The idea of convalescent plasma treatment is nothing new. In fact, it’s been around since the 1880s, when doctors used it to treat diphtheria and, later, the Spanish flu of 1918. There’s been some research showing it’s effective for other diseases, including recent pandemics like SARS and MERS.

When the coronavirus began spreading aggressively in the US in early March, physicians desperate to treat their sickest patients took a gamble on convalescent plasma. Doctors could file FDA paperwork to use it in individual cases, which often took hours they didn’t have. “There was no coordinated national distribution,” says Michael Joyner, an anesthesiologist at the Mayo Clinic in Rochester, Minnesota.

Joyner and R. Scott Wright, a cardiologist and the director of the Human Research Protection Program at the Mayo Clinic, spearheaded an effort to get an expanded access program, or EAP, off the ground for Covid-19 convalescent plasma. They coordinated a network of some 2,700 hospitals and over 14,000 doctors, all of whom treated some hospitalized patients with plasma and collected data on the results. Nearly 100,000 people have been treated with convalescent plasma to date.

Earlier this month, Joyner, Wright, and their colleagues released an initial write-up of results from 35,000 or so of those patients. (It hasn’t been peer-reviewed or published in a journal yet.) The biggest takeaway: Of patients who got plasma within three days of their Covid-19 diagnosis, 8.7% died within a week, compared to 11.9% of patients who received it after four days or later.

There was no time for patients to be randomly assigned to get different treatments, a hallmark of the most reliable medical studies. Retroactively, the group could go back and measure the concentration of antibodies in plasma doses, or how sick the person who received it had been when they got it—but without that initial randomization and a placebo, researchers still don’t know much about its overall efficacy.

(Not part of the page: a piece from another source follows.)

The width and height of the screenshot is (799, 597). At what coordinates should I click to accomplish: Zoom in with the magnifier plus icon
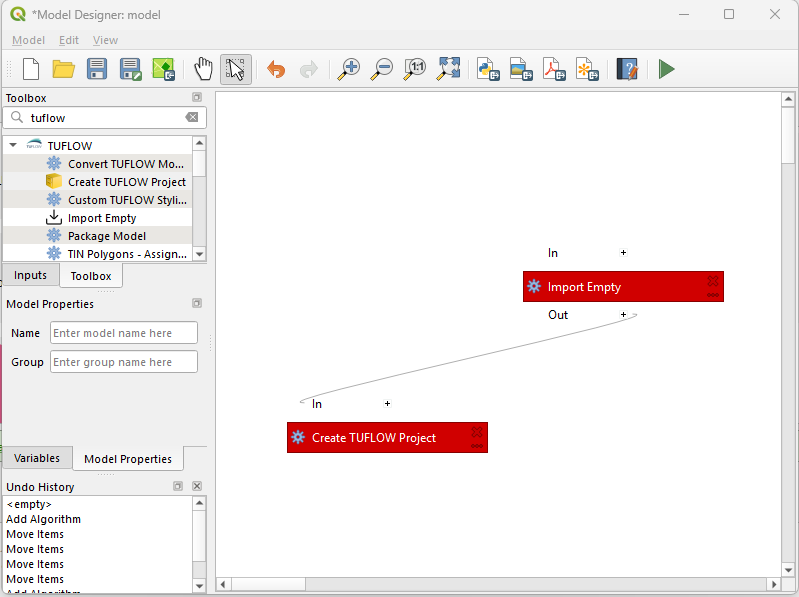pyautogui.click(x=348, y=69)
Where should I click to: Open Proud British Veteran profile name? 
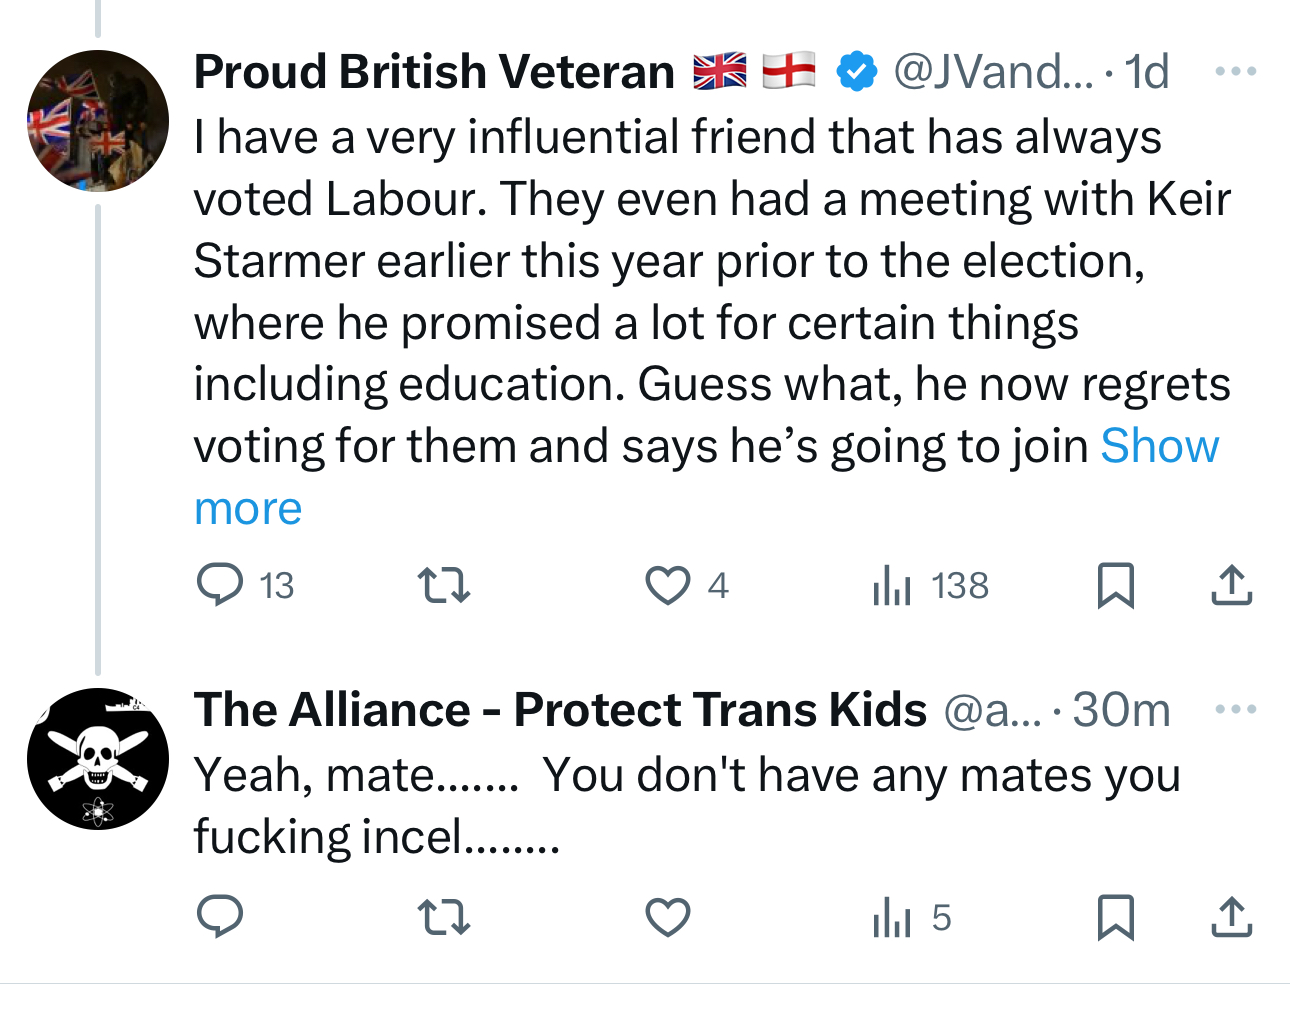pos(434,72)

Who can get convalescent plasma? How much do they need?

Now that convalescent plasma has been given an EUA, anyone hospitalized with Covid-19 can receive the treatment. You could also get plasma if you’re enrolled in an ongoing randomized trial, some of which look at how well convalescent plasma works for people who aren’t severely ill. Shoham, at Johns Hopkins, is running two trials: One investigates plasma as a potential prophylactic treatment for people who know they’ve been exposed but aren’t sick, and the other tests plasma on people who have been diagnosed, but aren’t hospitalized.

We still don’t know how much plasma a person needs, who the ideal candidates are, what the ideal timing of doses are, or what concentration of antibodies within the plasma—a measure scientists call the titer—are most beneficial, says Liise-anne Pirofski, an immunologist at the Albert Einstein College of Medicine in New York. Pirofski and her team are working on a randomized clinical trial, which just received $4.3 million in funding from the US National Institutes of Health, on the effects of convalescent plasma in hospitalized patients.

These trials depend on the supply of plasma available. Unlike drugs, which are manufactured by a company, convalescent plasma comes entirely from recovered donors. A person who was sick with Covid-19 can donate plasma to their local blood bank once every 28 days, but it’s not clear how long they continue to produce the necessary antibodies. So far, supplies have kept up as the pandemic rages on—but in order for these trials to continue, recovered patients will need to continue donating at their local blood banks.